Quand la mendicité devient la norme

  • samedi, 11 janvier 2020 13:11
  • Anonymous
  • Photos Cahier IEM vendu

Du haut de la tour « d’ivoire » jusqu'à la base, c’est-à-dire le "petit peuple", la politique de mendicité est ancrée dans la mentalité pour ne pas dire dans l'âme. Il est courant d’entendre nos hauts et moyens responsables déclarer :" On attend l’aide extérieure (Miandry fanampiana avy any ivelany)" quand nous faisons face à des défis tels les constructions infrastructures et surtout les catastrophes naturelles.

Beaucoup de nos politiciens, pour ne pas dire politicards, jouent le jeu de la mendicité pour se faire une place au top de la politique, certains sont fiers d’exhiber les sommes qu’ils obtiennent de l’étranger et ils s’en contrefoutent de l’image du pays au regard des autres. Au lieu de donner l’exemple de la fierté et l’ambition nationale ils ressemblent à la grande majorité des Malagasy.

Même les représentants nationaux (députés) inversent leur rôle en mendiant au Président de la République, "Omeo zahay Président", dixit un parlementaire oubliant ou plus exactement ignorant que la Constitution de la 4ème République est une Constitution de République parlementaire, mais non plus présidentiel, donc le patron c'est l’Assemblée Nationale, mais non l’exécutif qui "exécute " tout simplement les décisions de Tsimbazaza qui décide qui sera le Premier ministre, par la suite nommé par le Président de la République, quel programme à appliquer avec le budget national qui lui est conforme !

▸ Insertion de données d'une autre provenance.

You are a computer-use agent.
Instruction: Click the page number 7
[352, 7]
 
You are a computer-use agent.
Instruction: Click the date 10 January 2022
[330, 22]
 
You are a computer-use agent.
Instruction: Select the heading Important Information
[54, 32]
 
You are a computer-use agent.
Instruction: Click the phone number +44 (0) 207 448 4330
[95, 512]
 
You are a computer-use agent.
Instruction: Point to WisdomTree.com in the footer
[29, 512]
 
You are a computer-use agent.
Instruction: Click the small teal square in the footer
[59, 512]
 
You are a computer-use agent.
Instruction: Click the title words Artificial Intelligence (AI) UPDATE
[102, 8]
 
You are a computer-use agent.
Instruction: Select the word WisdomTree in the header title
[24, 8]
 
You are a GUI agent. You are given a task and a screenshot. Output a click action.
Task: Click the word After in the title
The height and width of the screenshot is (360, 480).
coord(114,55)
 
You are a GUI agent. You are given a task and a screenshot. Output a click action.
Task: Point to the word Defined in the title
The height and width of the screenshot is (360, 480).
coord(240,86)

Donc ils ne sont même pas capables d'inscrire dans ce budget l'argent nécessaire afin de faire fonctionner une école de leur commune et circonscription ?

Nous sommes en pleine saison des moussons (pluies) avec probablement sa cohorte de cyclones, les inondations pointent leur nez partout. Récemment le nord-est de l’île, comme à l’ouest, beaucoup de villes et hameaux ont eu l’eau jusqu’à la hanche pour ne pas dire plus.

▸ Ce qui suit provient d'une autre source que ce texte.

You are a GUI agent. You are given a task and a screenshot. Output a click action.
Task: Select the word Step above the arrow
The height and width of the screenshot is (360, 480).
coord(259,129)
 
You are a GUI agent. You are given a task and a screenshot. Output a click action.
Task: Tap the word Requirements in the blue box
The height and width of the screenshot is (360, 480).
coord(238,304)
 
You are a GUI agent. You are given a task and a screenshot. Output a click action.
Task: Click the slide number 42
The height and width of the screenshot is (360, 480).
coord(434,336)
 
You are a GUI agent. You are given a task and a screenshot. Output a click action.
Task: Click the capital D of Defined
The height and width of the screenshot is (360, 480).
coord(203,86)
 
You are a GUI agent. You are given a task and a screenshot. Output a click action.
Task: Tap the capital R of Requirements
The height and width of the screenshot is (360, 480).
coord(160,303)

A l'ouest, comme Mahajanga vivait sous les eaux, et tout dernièrement dans la capitale. Suivra surement le défilé de sans abris (traboina), et comme d’habitude on entendra sur toutes les ondes et les écrans les récitations sur les dons en provenance de l’administration ainsi que des Vazaha (Européens et Karana), sans oublier les dattes, en provenance du Royaume saoudien qui vont être vendues sur les marchés encore avec leur étiquettes !!!

Tout cela avec les cortèges de 4x4 flambants neufs à 100 000 dollars pièce pour ramener les paquets d’aide (fanampiana) de 20 000 dollars, et " bravo vazaha, bravo amin'ny mpitondra" s’exclame la foule pour ne pas dire l’opinion heureuse de l’aumône reçue.

A l’image de ces mendiants et autres 4’Mi recevant 2000 Ar des vieux Vazaha qui traînent des jeunes filles aux jupes ras des fesses payés sûrement à 200 000 Ar la passe sur les principales artères de la capitale !

Un compatriote nous disait ceci : " C’est Madagascar et ses dirigeants: rien que le court terme pour survivre pour la population et pour le profit immédiat pour les initiés politiciens ou le business. Le long terme, c’est trop loin".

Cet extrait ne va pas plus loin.